Looking up behind me, she asked, “And are you her partner?”
“I’m her fiancé,” Hunter lied, and I did my best to keep my face straight. “Will I be able to go back there with her?”
Still smiling warmly at us, she said, “Yes, if you’d like.”
“I don’t want to leave her side,” Hunter huffed, causing my own smile.
“Well, you can’t follow her into the restroom for the urine sample, but you can sit with her while they draw blood,” she clarified, an approving glint in her eyes.
“I’ll take it,” he replied.
I watched as she placed a bunch of forms on a clipboard before handing it to me. “Please fill out all these forms, and then they’ll call you as soon as they’re ready for you.”
I nodded as I took the clipboard, letting Hunter lead me to a couple of empty chairs in the waiting room. I immediately began filling the forms out, most of it being standard form questions.
When I was finally done filling them all out, Hunter walked them back up to the counter, and it gave me a chance to scan the waiting room again. Apart from the one couple, there were four girls sitting in the waiting room, scattered about, no one interested in small talk or comparing stories. Everyone here was waiting for the information that might change their lives or not.
Hunter must have sensed what I was feeling because as soon as he took his seat next to me, he threw his arm around my shoulder, pulling me closer to him. I glanced over at the other couple, and while they didn’t seem out of sorts, they weren’t comforting each other, either. The energy in here felt weird; was it a new beginning or a horrible occasion?
“I can hear you thinking,” Hunter murmured quietly.
“I’d like to know whatyou’rethinking,” I replied just as quietly.
“Well, if you’re thinking that I’m embarrassed to be here with you, I’m not,” he said, and my eyes immediately started to well up. “No one in here should be embarrassed to be here. By being here, it’s a sign that you’re taking charge of your life, and not being a victim to your good or poor choices.”
I choked out a laugh. “Christ, can you be even more perfect?”
“Baby, I’m far from perfect,” he snorted. “But I’m perfectly okay with you thinking that.”
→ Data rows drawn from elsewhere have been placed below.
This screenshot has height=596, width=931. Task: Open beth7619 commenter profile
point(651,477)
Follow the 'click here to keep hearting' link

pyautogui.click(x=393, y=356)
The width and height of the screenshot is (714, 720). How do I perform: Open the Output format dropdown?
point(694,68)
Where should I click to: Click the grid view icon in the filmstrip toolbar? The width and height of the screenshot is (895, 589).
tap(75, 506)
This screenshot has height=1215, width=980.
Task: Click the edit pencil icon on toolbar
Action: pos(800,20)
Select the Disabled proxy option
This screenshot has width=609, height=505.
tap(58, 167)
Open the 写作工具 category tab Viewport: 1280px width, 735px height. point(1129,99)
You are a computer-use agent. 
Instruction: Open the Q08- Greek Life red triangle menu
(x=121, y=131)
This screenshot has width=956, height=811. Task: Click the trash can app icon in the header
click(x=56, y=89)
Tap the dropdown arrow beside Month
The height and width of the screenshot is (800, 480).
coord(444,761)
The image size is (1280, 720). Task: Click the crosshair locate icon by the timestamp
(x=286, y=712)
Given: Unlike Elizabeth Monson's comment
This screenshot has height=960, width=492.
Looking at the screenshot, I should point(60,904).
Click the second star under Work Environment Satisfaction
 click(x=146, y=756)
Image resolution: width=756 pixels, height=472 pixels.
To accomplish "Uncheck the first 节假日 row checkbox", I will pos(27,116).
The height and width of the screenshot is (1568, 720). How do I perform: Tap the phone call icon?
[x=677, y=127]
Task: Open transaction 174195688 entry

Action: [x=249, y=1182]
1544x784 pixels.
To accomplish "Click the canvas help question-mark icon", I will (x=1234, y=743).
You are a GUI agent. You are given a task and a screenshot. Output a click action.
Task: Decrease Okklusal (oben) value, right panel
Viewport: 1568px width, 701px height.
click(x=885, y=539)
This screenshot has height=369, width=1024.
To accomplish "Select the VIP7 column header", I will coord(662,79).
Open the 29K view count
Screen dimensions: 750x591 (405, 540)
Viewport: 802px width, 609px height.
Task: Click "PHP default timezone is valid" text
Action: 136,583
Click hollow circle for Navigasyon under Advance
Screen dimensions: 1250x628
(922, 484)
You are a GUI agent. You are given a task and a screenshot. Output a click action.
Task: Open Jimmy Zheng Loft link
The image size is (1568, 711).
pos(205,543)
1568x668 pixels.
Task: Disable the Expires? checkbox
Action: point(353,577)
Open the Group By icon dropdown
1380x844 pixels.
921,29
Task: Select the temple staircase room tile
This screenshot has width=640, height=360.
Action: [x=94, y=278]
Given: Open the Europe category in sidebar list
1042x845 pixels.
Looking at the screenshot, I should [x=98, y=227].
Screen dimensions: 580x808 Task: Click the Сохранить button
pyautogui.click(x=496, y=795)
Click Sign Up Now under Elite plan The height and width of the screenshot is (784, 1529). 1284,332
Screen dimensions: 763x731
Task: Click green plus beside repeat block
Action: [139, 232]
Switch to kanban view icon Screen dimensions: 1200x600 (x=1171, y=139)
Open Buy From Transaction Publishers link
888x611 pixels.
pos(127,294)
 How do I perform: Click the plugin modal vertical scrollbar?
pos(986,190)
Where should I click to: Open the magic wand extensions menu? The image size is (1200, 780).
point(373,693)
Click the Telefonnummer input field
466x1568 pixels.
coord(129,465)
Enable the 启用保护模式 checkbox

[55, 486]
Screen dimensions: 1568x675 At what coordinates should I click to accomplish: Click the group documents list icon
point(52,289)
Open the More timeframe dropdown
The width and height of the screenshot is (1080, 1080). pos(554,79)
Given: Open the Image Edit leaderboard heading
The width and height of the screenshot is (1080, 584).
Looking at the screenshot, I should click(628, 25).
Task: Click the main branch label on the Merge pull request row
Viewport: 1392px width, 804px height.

Twenty minutes and two names called later, they finally called my name, and my stomach dipped with anxiousness, though I really had nothing to feel anxious about. I already knew that I was pregnant, and I wasn’t here alone like those other women, so I really needed to get my shit together.
I gave the nurse an awkward smile as she silently escorted us into the back. The clinic had no warmth to it, but I supposed that no clinics did. Their only purpose was to be functional, and this one seemed very functional. However, being so close to a college, it probably needed to be.
Once we got into a room, the nurse handed me a urine cup, then directed me towards the restroom to give them a sample. Even though it was standard, it still felt cold.
Too bad Hunter couldn’t come with me.
~
Hunter~
Even though I’d never been one to want to save the world, walking inside this clinic had felt like a real hit to the chest. I’d seen the one couple, but it’d been the other four girls, sitting alone, that had given me pause. Yeah, they could be here for a million different reasons, and it was even possible that their partners were at home with their other kids, or at work, or at school, or whatever, but the desolate feeling had felt heavy when I’d notice them sitting alone. Feeling the way that I felt now, I never would have forgiven myself had Alexandria come here alone.
When she walked back into the room, she looked uncomfortable but not sad, and I’d take uncomfortable over sad any day of the week. It was unacceptable to me for Alexandria to be sad. I could deal with whatever other emotion that she wanted to throw at me, but not sadness.
“Everything go okay?” I asked as she took a seat next to me, avoiding the bed.
“I’ve been peeing on my own since I was two,” she replied dryly. “Things went fine, Hunter.”
I reached over, then squeezed her thigh. “I’ll let that slide since I know you’re still nervous.”
Alexandria let out a deep sigh. “I’m always going to be nervous,” she announced. “I’ve never done this before, Hunter. I don’t know the first thing about being pregnant.”
I tried not to smile. “Most first-time mothers don’t.”
After a heartbeat of silence, she asked, “Was it wrong of me to feel sorry for those girls in the waiting room?”
“Nah,” I answered. “I kind of felt sorry for them, too.”